Michigan’s Secretary of State is joining a growing trend among state elections officials: Declare that thousands of non-citizens are registered to vote and then use those allegations to justify efforts that confuse, intimidate, and in some cases purge eligible voters on the eve of the election. But similar claims about ineligible voters in Florida and Colorado were debunked within a matter of weeks after being publicly disclosed. So why is Sec. Ruth Johnson jumping on the bandwagon, saying there are 4,000 non-citizens registered to vote? Is there something different about Michigan? Almost certainly not. To quickly recap: In Florida it was initially asserted that as many as 180,000 potential non-citizens were registered to vote. Claims of registered non-citizens in Colorado were smaller, but still in the thousands — over 11,000. But as time went by, these lists decreased in size. In Florida, 180,000 morphed into 2,600 and later into 198, while in the Centennial state 11,000 shrunk to 3,900 and then to 141. The final numbers represent thousandths of a percent of all registered voters in each state. But Michigan is a different state. Perhaps Johnson has learned from these fiascos and developed a more reliable and efficient system for identifying the extremely small percentage of non-citizens who may be on the rolls? Unfortunately, no.
The methodology Johnson used to obtain her numbers appears — at first blush — distinctly similar to that employed in Florida and Colorado. The Michigan Department of State, according to news reports, gleaned a list of 963 potential registered non-citizens by comparing immigration data captured from state drivers’ license and ID card applications to a list of registered voters. This is essentially the same approach that produced wildly inaccurate lists, shown to include hundreds of eligible citizens, in Florida and Colorado.

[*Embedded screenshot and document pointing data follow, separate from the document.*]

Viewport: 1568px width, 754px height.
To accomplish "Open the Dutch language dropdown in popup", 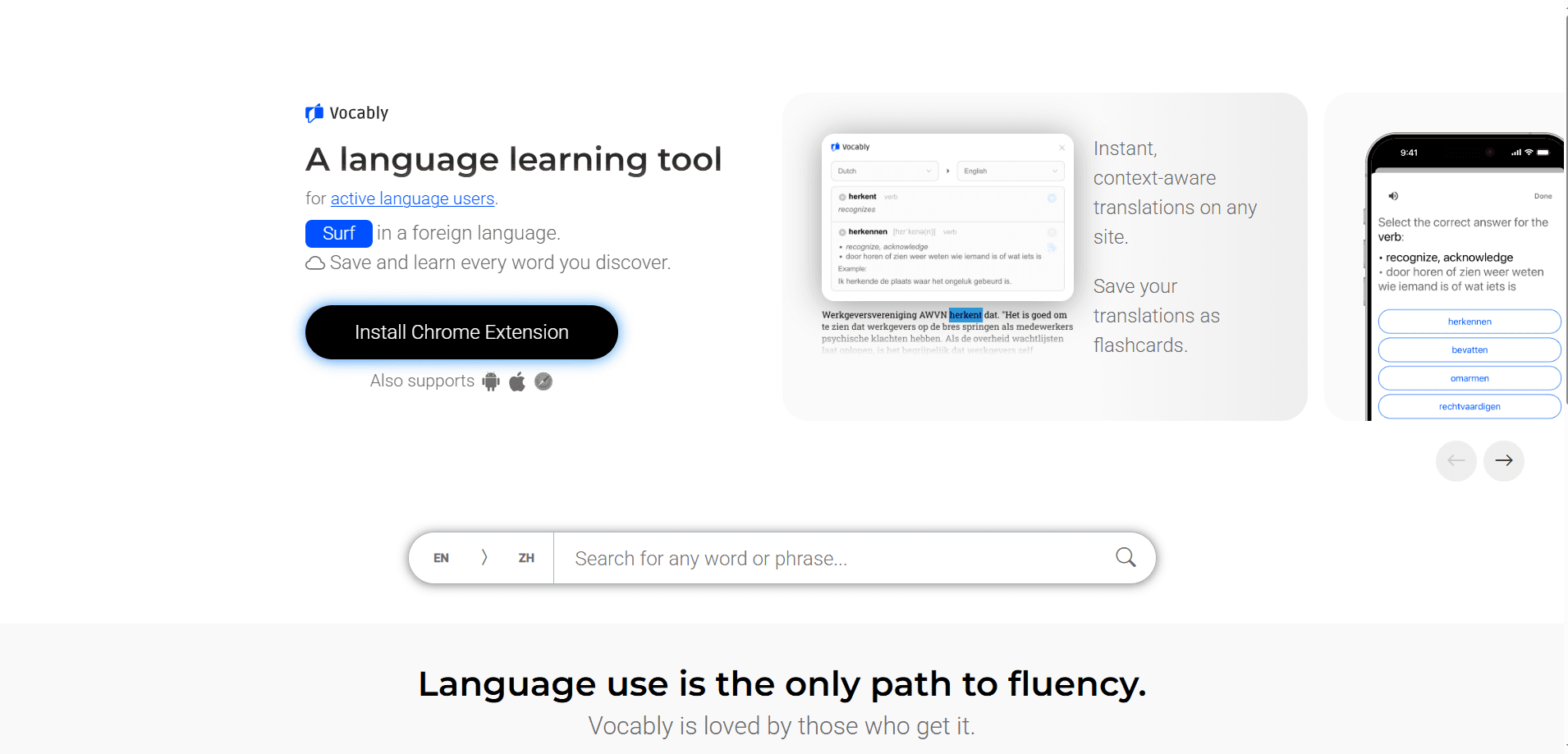I will click(x=884, y=171).

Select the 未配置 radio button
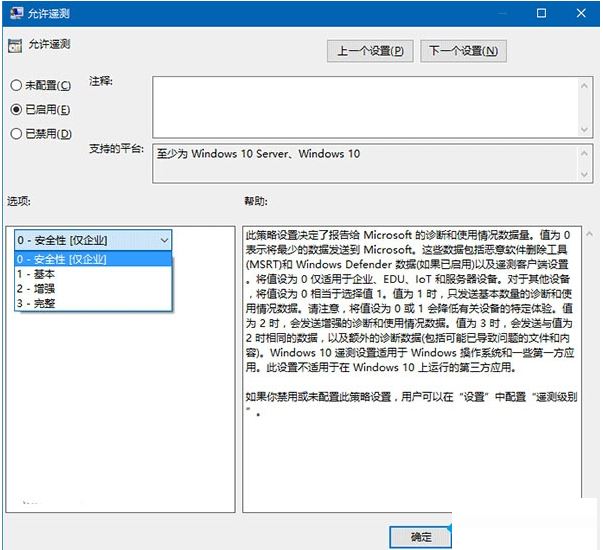(x=16, y=85)
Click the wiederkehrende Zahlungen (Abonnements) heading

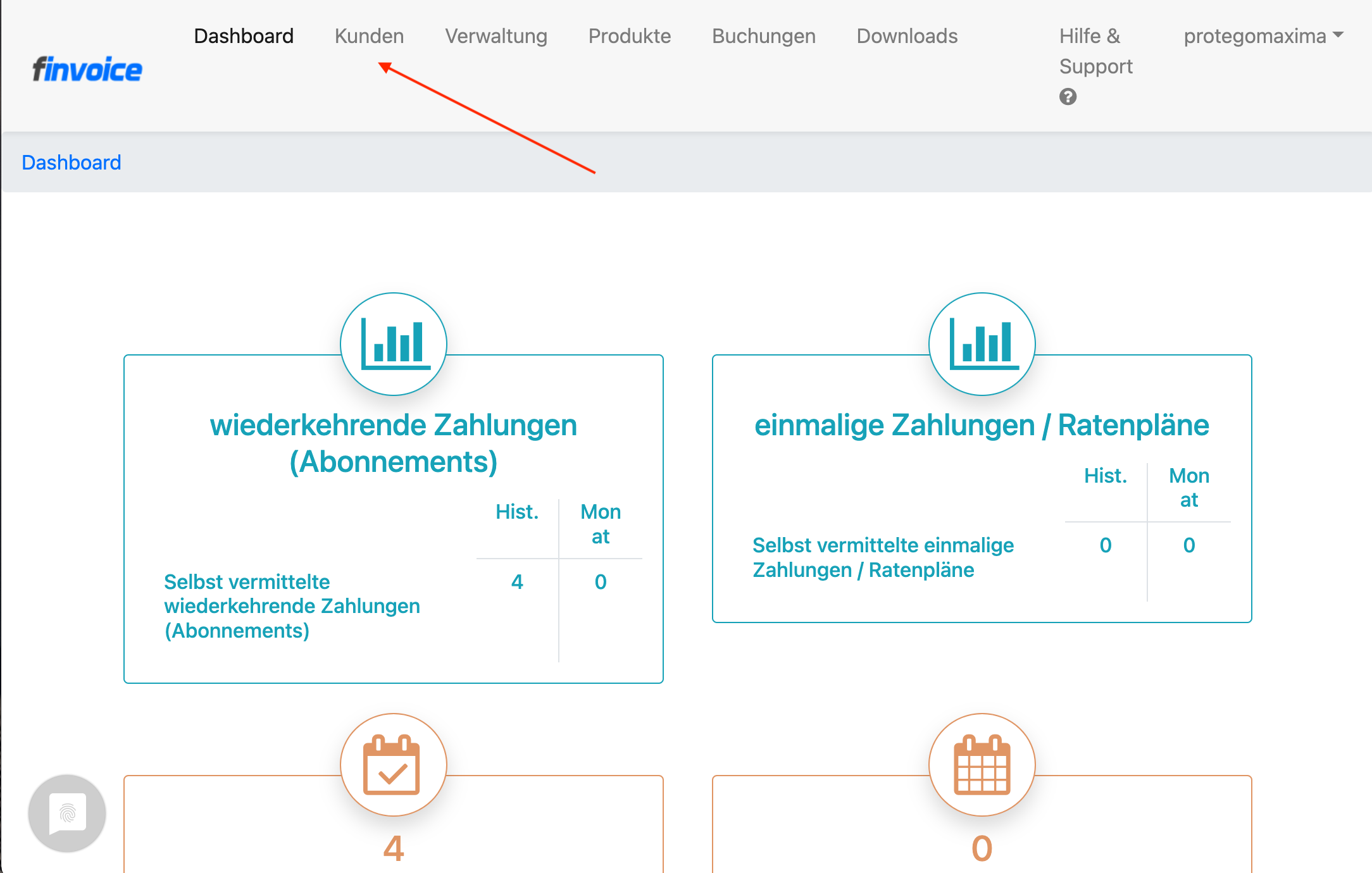[x=393, y=443]
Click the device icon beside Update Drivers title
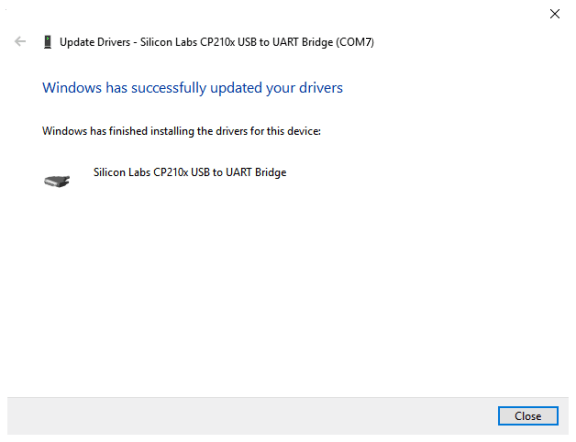The image size is (576, 442). [47, 42]
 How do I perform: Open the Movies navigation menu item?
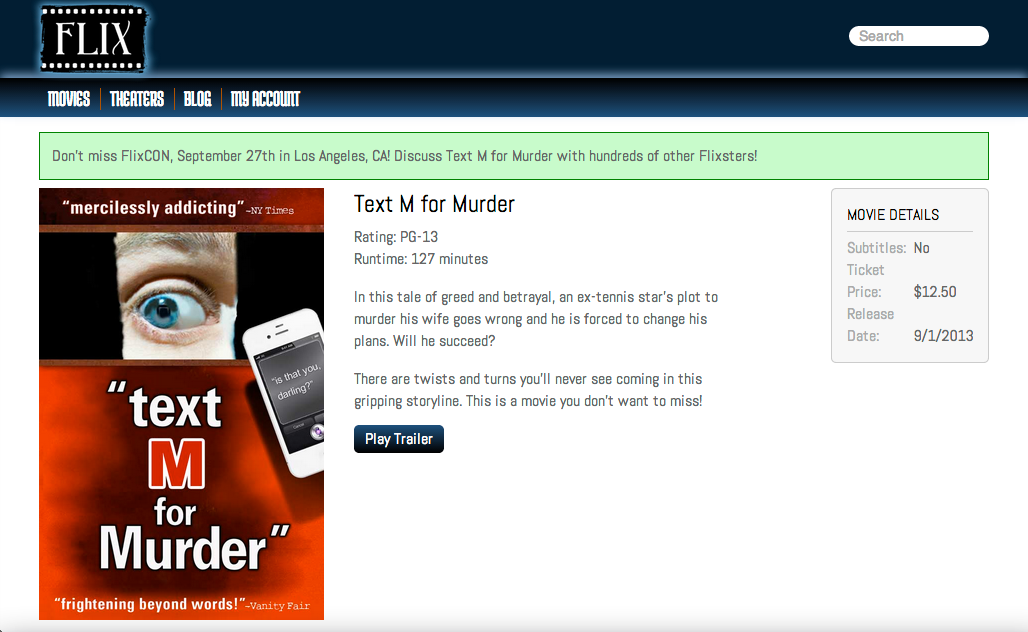coord(69,98)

But Johnson went one step further, into arguably unknown territory, to arrive at the flimsy allegation that 4,000 non-citizens are registered to vote in Michigan. According to Johnson’s office, using census estimates that 305,000 noncitizens live in Michigan, it extrapolated that 5,064 of those noncitizens could be registered to vote, and “then lowered its estimate to 4,000 to account for children.” Unsurprisingly, the theory underlying these “extrapolated” and “estimated” numbers remains unexplained. To put it plainly, the use of flawed list-matching compounded by baseless estimation methods bodes poorly for the accuracy of the claims.